Il convient cependant de rappeler que, faute pour Madame [I] [G] [J] [C] de respecter les modalités de paiement ainsi accordés, le solde de l’arriéré de loyers et de charges deviendra immédiatement exigible et la clause résolutoire reprendra son plein effet, entraînant la résiliation du bail et permettant son expulsion avec si nécessaire le concours de la force publique.
IV. SUR LES DEMANDES ACCESSOIRES :
Monsieur [B] [G] [J] [C] et Madame [I] [G] [J] [C], parties perdantes, supporteront in solidum la charge des dépens, qui comprendront notamment le coût du commandement de payer et de sa dénonciation à la Commission de Coordination des Actions de Prévention des Expulsions, le coût de l’assignation et de sa notification à la préfecture.

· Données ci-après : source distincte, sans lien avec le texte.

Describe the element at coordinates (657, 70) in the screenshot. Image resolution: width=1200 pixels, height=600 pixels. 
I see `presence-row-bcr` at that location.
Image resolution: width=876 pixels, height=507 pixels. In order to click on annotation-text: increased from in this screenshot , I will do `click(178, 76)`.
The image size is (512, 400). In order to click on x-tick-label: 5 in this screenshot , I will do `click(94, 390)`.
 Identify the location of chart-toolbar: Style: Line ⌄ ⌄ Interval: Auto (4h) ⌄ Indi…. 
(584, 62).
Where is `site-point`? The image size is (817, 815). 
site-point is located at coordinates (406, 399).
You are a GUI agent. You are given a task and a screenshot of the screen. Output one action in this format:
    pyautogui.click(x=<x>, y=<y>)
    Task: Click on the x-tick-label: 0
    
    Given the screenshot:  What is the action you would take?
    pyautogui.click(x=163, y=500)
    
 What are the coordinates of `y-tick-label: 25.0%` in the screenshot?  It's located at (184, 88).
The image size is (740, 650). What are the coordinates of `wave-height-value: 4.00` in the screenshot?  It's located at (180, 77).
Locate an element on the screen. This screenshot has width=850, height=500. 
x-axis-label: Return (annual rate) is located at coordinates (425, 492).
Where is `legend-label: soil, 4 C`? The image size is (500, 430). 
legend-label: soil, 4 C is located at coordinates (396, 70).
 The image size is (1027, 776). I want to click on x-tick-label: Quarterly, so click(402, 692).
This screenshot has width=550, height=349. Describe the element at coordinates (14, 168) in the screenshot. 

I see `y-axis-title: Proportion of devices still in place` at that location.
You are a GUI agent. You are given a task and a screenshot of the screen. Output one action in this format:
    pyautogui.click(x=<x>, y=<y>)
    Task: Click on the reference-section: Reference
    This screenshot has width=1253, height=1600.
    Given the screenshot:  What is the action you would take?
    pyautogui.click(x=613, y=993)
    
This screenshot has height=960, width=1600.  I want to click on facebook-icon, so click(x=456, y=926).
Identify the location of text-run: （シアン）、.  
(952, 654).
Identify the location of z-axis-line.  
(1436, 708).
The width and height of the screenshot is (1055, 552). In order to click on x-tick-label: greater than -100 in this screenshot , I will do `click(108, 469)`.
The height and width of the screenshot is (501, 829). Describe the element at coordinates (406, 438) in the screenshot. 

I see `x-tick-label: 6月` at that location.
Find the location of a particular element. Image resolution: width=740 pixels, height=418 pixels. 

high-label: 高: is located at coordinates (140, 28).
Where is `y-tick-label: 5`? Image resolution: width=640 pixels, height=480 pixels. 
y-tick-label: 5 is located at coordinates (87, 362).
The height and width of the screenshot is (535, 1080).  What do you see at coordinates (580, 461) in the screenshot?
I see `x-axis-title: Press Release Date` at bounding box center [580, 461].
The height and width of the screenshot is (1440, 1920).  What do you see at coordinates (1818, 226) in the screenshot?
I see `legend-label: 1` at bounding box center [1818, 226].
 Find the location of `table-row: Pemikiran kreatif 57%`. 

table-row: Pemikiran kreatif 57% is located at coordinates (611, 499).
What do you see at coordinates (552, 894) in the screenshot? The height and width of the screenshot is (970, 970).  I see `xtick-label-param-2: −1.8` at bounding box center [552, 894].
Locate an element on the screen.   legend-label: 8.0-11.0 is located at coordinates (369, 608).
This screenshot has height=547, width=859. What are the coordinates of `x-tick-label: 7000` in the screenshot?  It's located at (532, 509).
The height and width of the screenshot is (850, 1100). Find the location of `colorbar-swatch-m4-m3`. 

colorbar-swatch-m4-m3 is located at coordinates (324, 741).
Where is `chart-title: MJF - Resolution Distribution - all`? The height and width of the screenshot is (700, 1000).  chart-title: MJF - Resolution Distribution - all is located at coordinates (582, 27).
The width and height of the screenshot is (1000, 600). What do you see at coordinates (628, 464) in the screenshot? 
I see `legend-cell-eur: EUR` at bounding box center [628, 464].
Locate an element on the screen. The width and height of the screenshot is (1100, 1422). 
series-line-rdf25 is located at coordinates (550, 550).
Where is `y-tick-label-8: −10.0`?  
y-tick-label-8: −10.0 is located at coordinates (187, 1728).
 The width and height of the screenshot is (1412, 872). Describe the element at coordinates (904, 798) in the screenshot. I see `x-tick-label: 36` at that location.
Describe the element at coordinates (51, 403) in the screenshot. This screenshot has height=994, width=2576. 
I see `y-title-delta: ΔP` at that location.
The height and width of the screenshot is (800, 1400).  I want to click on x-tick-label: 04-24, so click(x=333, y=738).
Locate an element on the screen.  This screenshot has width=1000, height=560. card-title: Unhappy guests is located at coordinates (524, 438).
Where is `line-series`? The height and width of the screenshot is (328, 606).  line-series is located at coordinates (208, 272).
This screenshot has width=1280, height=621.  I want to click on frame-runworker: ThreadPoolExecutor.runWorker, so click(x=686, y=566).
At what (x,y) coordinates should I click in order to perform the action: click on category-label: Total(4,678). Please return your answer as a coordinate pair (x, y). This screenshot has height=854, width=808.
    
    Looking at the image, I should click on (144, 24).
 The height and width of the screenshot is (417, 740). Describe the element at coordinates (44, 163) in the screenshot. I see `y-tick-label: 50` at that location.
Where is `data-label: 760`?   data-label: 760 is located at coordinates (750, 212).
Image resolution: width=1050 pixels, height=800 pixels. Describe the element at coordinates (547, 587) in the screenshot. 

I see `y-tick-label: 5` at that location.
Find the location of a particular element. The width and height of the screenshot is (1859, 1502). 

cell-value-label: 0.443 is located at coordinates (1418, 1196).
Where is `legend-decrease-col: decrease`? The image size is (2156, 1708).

Compte tenu des démarches judiciaires qu’a dû accomplir la SA ICF Nord-Est, les locataires seront condamnés à lui verser une somme de 200 euros au titre de l’article 700 du code de procédure civile.
PAR CES MOTIFS
Le tribunal judiciaire, statuant par jugement réputé contradictoire, rendu en premier ressort et mis à la disposition des parties au greffe ;
CONSTATE la recevabilité des demandes de la SA ICF Nord-Est ;
CONSTATE que les conditions d’acquisition de la clause résolutoire figurant au bail conclu le 25 septembre 2009 entre la SA ICF Nord-Est d’une part, et Monsieur [B] [G] [J] [C] et Madame [I] [G] [J] [C] d’autre part concernant l’appartement à usage d’habitation situé [Adresse 2] [Localité 10] (80) sont réunies à la date du 29 mars 2025 pour non paiement des loyers et charges par application de la clause résolutoire contractuelle ;
CONDAMNE solidairement en deniers ou quittance Monsieur [B] [G] [J] [C] et Madame [I] [G] [J] [C] à verser à la SA ICF Nord-Est la somme de de 1.562,50 euros (décompte arrêté au 18 juin 2025), avec les intérêts au taux légal à compter du 28 janvier 2025 pour la somme de 1.397,37 euros, à compter du 17 avril 2025 pour le surplus;
AUTORISE Madame [I] [G] [J] [C] à se libérer de sa dette au moyen de 10 versements mensuels de 150 euros chacuns et une dernière 11ème mensualité qui soldera la dette en principal, frais et intérêts ;
DIT que ces sommes seront exigibles le 5 de chaque mois suivant la date de signification du présent jugement, sous réserve de l’exigibilité totale des sommes dues en cas de non versement d’une seule mensualité à son échéance ;
SUSPEND les effets de la clause résolutoire pendant l’exécution des délais accordés ;
DIT que si les délais accordés sont entièrement respectés, la clause résolutoire sera réputée n’avoir jamais été acquise ;
DIT qu’en revanche, toute mensualité, qu’elle soit due au titre du loyer et des charges courants ou de l’arriéré, restée impayée sept jours après l’envoi d’une mise en demeure par lettre recommandée avec avis de réception justifiera :
* que la clause résolutoire retrouve son plein effet ;
* que le solde de la dette devienne immédiatement exigible ;
* qu’à défaut pour Monsieur [B] [G] [J] [C] et Madame [I] [G] [J] [C] d’avoir volontairement libéré les lieux dans les deux mois de la délivrance d’un commandement de quitter les lieux, le bailleur puisse faire procéder à leur expulsion ainsi qu’à celle de tous les occupants de leur chef, avec le concours d’un serrurier et de la force publique si besoin est ;
* que Monsieur [B] [G] [J] [C] et Madame [I] [G] [J] [C] soient condamnés solidairement à verser au bailleur une indemnité mensuelle d’occupation égale au montant du loyer et des charges qui auraient été dus en l’absence de résiliation du bail, jusqu’à la date de la libération effective et définitive des lieux caractérisée par la remise des clés au bailleur ou à son mandataire ;
CONDAMNE in solidum Monsieur [B] [G] [J] [C] et Madame [I] [G] [J] [C] aux dépens, qui comprendront notamment le coût du commandement de payer et de sa dénonciation à la Commission de Coordination des Actions de Prévention des Expulsions, le coût de l’assignation et de sa notification à la préfecture ;
CONDAMNE in solidum Monsieur [B] [G] [J] [C] et Madame [I] [G] [J] [C] à verser à la SA ICF Nord-Est une somme de 200 euros au titre de l’article 700 du code de procédure civile ;
DIT que la présente décision sera transmise par les soins du greffe au préfet de la Somme.
Ainsi jugé les jour, mois et an susdits.